WHAT YOU HAVE TO DO ▸ All of the data below needs to be set down once more, exactly as written.

· · · · ·

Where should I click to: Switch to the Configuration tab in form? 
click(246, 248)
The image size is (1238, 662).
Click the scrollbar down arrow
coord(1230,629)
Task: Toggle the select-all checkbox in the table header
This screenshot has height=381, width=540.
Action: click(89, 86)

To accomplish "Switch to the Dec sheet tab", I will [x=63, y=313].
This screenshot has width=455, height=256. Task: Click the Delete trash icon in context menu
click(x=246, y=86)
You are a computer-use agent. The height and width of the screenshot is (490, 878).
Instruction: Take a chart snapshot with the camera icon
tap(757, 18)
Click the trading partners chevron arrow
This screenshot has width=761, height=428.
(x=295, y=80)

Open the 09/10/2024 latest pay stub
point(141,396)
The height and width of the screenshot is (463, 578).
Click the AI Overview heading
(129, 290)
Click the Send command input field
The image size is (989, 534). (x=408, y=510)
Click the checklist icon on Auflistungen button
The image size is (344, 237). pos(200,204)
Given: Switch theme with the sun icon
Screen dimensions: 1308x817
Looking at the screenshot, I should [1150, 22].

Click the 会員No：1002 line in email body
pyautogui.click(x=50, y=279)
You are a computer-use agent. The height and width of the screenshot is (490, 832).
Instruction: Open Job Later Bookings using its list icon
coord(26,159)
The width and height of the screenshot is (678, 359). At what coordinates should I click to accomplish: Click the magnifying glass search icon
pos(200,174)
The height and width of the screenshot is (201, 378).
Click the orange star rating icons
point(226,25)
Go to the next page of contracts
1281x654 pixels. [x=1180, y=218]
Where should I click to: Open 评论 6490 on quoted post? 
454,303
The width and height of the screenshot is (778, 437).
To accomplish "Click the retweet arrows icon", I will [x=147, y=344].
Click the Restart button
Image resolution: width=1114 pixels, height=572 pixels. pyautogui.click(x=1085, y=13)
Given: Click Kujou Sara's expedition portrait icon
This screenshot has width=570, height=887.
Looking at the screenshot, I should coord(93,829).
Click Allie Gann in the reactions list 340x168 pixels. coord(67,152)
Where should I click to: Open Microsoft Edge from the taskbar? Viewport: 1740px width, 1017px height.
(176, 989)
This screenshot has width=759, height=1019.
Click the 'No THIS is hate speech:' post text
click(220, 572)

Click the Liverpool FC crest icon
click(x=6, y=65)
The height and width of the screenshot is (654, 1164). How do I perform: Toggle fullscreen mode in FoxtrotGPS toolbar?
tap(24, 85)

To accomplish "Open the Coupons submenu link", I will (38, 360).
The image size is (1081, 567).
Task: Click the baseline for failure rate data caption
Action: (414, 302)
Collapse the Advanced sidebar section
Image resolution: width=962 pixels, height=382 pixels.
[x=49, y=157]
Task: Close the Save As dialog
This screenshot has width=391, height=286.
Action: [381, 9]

· · · · ·

SOLUTION BELOW ▸
Where should I click to: Switch to the Configuration tab in form? 
click(246, 248)
The image size is (1238, 662).
Click the scrollbar down arrow
coord(1230,629)
Task: Toggle the select-all checkbox in the table header
This screenshot has height=381, width=540.
Action: click(89, 86)

To accomplish "Switch to the Dec sheet tab", I will [x=63, y=313].
This screenshot has width=455, height=256. Task: Click the Delete trash icon in context menu
click(x=246, y=86)
You are a computer-use agent. The height and width of the screenshot is (490, 878).
Instruction: Take a chart snapshot with the camera icon
tap(757, 18)
Click the trading partners chevron arrow
This screenshot has width=761, height=428.
(x=295, y=80)

Open the 09/10/2024 latest pay stub
point(141,396)
The height and width of the screenshot is (463, 578).
Click the AI Overview heading
(129, 290)
Click the Send command input field
The image size is (989, 534). (x=408, y=510)
Click the checklist icon on Auflistungen button
The image size is (344, 237). pos(200,204)
Given: Switch theme with the sun icon
Screen dimensions: 1308x817
Looking at the screenshot, I should [1150, 22].

Click the 会員No：1002 line in email body
pyautogui.click(x=50, y=279)
You are a computer-use agent. The height and width of the screenshot is (490, 832).
Instruction: Open Job Later Bookings using its list icon
coord(26,159)
The width and height of the screenshot is (678, 359). At what coordinates should I click to accomplish: Click the magnifying glass search icon
pos(200,174)
The height and width of the screenshot is (201, 378).
Click the orange star rating icons
point(226,25)
Go to the next page of contracts
1281x654 pixels. [x=1180, y=218]
Where should I click to: Open 评论 6490 on quoted post? 
454,303
The width and height of the screenshot is (778, 437).
To accomplish "Click the retweet arrows icon", I will [x=147, y=344].
Click the Restart button
Image resolution: width=1114 pixels, height=572 pixels. pyautogui.click(x=1085, y=13)
Given: Click Kujou Sara's expedition portrait icon
This screenshot has width=570, height=887.
Looking at the screenshot, I should coord(93,829).
Click Allie Gann in the reactions list 340x168 pixels. coord(67,152)
Where should I click to: Open Microsoft Edge from the taskbar? Viewport: 1740px width, 1017px height.
(176, 989)
This screenshot has width=759, height=1019.
Click the 'No THIS is hate speech:' post text
click(220, 572)

Click the Liverpool FC crest icon
click(x=6, y=65)
The height and width of the screenshot is (654, 1164). How do I perform: Toggle fullscreen mode in FoxtrotGPS toolbar?
tap(24, 85)

To accomplish "Open the Coupons submenu link", I will (38, 360).
The image size is (1081, 567).
Task: Click the baseline for failure rate data caption
Action: (414, 302)
Collapse the Advanced sidebar section
Image resolution: width=962 pixels, height=382 pixels.
[x=49, y=157]
Task: Close the Save As dialog
This screenshot has width=391, height=286.
Action: [381, 9]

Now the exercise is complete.